Dr. In his lecture, Werner Klingler presented the effects of heat on the fasciae. In his lecture, Robert Schleip combined fascination work and research with anthropology. Interesting here is that in the body training leads the way to the fascia. The transmission through the fascia during activities such as running and swimming is no longer news there. The muscle-oriented training deviates more and more the fascia and the model of the "Long Chains" oriented training. Magazines such as "Men's Health" have taken up these ideas and are starting to implement them and bring them closer to the readers. Actually, these are gymnastic exercises from the generation of our grandparents, who are thus regained access to modern training systems.
Homeokinesia instead of homeostasis
In this diversity of ideas, concepts and research during the six days in Ulm, two decisive points were repeatedly raised:
1. Mechanical aspects of biochemistry and
2. The connection and recognition of relationships in the human organism have long been neglected.

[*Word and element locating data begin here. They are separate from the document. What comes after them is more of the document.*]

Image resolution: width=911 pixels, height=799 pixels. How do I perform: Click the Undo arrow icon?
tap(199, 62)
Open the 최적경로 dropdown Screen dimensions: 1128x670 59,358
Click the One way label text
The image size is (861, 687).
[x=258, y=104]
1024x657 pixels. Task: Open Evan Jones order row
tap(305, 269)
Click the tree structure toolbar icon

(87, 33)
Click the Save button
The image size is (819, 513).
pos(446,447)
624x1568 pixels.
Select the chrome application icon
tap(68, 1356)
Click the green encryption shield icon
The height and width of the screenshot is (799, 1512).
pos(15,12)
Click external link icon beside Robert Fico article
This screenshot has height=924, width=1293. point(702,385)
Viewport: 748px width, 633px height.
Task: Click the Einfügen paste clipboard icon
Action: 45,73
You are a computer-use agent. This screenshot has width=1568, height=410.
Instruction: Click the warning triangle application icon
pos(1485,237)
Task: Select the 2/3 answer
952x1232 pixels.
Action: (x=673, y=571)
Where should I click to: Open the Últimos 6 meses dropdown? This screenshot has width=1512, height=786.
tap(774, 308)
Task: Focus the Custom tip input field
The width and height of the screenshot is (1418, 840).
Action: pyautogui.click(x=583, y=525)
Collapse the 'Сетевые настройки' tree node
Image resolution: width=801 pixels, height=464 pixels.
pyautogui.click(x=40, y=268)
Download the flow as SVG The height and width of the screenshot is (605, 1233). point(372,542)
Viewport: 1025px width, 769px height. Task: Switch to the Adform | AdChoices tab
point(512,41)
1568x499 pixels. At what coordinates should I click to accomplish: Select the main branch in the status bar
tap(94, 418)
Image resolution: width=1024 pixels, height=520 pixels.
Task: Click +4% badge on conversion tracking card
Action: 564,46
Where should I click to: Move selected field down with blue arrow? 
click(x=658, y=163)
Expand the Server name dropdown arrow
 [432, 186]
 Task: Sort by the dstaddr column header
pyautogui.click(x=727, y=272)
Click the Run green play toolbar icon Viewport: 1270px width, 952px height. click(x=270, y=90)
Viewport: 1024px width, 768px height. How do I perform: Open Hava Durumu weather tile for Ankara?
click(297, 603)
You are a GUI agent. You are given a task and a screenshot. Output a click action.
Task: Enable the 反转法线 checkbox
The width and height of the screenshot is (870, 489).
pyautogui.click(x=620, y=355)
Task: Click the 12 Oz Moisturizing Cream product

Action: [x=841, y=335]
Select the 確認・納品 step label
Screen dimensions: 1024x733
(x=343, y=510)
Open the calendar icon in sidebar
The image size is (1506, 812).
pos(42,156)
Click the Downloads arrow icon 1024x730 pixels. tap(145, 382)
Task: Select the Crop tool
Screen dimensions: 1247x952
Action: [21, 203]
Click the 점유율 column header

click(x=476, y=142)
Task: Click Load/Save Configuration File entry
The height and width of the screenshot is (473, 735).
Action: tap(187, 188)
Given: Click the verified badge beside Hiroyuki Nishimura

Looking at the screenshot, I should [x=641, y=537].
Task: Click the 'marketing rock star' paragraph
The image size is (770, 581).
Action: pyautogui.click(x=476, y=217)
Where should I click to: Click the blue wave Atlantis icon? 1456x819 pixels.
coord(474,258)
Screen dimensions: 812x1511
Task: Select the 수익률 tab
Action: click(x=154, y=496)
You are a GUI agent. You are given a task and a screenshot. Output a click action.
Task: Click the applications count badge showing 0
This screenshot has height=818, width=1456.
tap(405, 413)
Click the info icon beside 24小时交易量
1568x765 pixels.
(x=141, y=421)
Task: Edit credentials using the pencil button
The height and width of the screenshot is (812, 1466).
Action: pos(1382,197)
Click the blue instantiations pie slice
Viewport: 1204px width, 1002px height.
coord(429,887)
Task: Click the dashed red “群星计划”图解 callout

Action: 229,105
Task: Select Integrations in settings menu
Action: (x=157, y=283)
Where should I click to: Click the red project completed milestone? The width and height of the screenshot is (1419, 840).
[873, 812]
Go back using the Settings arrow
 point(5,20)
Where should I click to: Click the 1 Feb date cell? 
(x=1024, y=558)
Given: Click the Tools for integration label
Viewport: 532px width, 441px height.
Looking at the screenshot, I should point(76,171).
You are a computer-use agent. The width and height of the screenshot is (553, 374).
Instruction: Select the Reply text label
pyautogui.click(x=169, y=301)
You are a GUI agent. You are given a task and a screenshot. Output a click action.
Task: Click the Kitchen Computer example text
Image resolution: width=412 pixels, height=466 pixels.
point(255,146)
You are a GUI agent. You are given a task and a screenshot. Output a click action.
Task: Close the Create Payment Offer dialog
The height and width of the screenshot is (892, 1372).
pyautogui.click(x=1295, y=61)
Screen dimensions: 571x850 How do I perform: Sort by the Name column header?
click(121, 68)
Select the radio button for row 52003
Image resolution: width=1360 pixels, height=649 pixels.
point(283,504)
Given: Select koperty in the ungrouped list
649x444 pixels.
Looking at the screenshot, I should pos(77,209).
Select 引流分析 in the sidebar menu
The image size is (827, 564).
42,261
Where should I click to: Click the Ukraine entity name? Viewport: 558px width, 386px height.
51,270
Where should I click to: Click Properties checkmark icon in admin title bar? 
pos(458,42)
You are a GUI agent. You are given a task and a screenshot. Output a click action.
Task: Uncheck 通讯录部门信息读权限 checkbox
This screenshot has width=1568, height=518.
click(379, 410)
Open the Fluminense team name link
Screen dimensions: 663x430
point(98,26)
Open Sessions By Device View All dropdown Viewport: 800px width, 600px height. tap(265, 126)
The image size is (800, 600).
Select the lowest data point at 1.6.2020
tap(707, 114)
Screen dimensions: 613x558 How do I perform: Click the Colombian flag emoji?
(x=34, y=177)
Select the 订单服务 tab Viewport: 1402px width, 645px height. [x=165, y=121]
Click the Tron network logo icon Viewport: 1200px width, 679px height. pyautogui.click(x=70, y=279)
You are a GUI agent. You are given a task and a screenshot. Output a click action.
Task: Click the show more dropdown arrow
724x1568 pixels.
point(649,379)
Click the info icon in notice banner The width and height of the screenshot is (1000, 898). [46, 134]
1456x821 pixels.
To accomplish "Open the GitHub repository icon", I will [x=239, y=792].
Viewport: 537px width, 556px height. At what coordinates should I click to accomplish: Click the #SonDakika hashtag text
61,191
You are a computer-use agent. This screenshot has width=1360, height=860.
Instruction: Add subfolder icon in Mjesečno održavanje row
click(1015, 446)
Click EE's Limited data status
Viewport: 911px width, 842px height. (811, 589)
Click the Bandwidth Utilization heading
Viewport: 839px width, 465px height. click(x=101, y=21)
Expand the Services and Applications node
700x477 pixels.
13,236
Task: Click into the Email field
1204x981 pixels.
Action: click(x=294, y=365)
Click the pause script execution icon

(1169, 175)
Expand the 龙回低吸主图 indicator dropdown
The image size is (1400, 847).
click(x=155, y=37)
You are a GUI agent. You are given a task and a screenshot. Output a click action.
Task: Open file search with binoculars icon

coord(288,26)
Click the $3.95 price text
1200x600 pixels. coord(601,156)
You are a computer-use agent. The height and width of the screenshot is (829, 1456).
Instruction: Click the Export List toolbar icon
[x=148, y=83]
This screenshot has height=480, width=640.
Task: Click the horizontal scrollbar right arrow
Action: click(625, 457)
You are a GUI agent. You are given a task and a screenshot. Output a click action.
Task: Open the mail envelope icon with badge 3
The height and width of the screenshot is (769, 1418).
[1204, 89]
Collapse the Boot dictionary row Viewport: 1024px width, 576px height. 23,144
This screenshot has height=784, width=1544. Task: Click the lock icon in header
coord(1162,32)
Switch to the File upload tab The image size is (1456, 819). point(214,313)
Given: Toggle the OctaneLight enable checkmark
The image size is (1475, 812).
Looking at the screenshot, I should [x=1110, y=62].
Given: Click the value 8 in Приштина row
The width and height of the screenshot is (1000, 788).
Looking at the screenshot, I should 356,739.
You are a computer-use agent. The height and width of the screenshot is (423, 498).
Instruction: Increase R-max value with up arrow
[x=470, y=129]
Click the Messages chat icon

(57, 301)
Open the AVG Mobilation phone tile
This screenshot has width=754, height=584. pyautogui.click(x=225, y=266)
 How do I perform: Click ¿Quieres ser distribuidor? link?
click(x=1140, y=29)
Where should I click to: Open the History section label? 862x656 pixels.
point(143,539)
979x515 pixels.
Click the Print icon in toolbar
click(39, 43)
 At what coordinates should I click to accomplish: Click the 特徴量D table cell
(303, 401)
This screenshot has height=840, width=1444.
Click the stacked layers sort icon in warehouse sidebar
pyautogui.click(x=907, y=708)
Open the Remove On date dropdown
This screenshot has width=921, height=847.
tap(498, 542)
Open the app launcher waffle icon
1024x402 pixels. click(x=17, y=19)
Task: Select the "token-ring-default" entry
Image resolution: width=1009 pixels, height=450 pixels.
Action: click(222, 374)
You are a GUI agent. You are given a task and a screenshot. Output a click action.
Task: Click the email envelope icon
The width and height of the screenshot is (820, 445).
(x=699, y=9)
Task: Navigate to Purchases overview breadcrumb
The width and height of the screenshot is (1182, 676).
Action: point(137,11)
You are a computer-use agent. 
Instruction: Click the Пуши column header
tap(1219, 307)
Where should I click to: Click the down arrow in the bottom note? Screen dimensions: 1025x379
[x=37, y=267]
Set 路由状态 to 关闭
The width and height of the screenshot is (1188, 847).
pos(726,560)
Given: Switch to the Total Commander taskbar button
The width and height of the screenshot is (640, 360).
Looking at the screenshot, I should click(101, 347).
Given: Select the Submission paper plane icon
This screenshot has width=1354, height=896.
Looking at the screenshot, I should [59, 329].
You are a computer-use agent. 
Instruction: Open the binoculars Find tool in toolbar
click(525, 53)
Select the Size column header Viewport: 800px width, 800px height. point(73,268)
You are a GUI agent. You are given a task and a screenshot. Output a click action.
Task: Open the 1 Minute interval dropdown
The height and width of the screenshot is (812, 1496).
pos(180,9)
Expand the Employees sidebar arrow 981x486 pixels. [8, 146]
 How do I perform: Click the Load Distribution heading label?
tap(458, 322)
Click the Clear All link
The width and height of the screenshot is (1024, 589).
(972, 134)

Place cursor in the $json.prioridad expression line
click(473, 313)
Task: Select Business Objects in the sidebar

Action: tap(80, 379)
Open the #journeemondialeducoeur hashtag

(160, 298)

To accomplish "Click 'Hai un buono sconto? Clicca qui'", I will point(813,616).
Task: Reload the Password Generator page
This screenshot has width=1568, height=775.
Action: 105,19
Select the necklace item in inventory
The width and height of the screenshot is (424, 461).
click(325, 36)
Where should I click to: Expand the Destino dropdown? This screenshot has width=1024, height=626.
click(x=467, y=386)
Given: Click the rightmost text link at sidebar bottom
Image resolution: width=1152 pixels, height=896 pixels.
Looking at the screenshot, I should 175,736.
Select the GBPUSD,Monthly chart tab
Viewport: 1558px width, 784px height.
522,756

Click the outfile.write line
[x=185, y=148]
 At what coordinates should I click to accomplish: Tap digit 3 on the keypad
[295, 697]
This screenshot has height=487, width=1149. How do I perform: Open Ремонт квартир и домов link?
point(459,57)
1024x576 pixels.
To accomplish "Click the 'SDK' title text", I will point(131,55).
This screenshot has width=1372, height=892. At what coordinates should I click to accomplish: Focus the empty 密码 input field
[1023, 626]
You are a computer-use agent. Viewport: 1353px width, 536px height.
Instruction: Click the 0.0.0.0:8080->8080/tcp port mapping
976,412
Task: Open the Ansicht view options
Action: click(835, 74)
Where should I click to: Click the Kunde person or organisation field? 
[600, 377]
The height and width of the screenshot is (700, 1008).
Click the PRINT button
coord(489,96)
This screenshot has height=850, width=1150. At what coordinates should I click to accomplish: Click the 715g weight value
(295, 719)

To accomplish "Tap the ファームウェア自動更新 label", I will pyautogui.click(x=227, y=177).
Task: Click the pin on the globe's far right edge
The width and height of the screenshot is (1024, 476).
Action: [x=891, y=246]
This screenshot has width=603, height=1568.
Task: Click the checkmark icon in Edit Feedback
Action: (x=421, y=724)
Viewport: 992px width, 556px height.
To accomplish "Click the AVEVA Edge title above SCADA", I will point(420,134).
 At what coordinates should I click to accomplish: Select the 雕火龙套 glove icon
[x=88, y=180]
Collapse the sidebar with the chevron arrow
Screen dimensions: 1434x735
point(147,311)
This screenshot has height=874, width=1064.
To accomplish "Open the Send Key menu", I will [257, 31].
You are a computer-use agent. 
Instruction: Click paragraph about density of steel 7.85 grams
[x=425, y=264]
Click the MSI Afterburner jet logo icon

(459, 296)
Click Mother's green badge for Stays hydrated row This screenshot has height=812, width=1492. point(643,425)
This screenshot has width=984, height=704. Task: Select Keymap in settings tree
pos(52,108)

So, finally, the common thinking model of homeostasis (self-regulation) was juxtaposed with the new concept of homeokinesis (achieving equilibrium in bodily functions through dynamic processes). For the previous concept of homeostasis is immediately disturbed by a rotation of the earth in a self-regulation of the organism. The overall novel concept of this course promises to bring movement and connection within the therapeutic community and clinicians and researchers - as well as the fascia connect our organism. (Thorsten Fischer, Naturopath Osteopathy, 05.04.2010)
Additional information:
Terra autonomica - The world of self-organized creatures
Biotensegrity by Stephen M. Levin, M.D.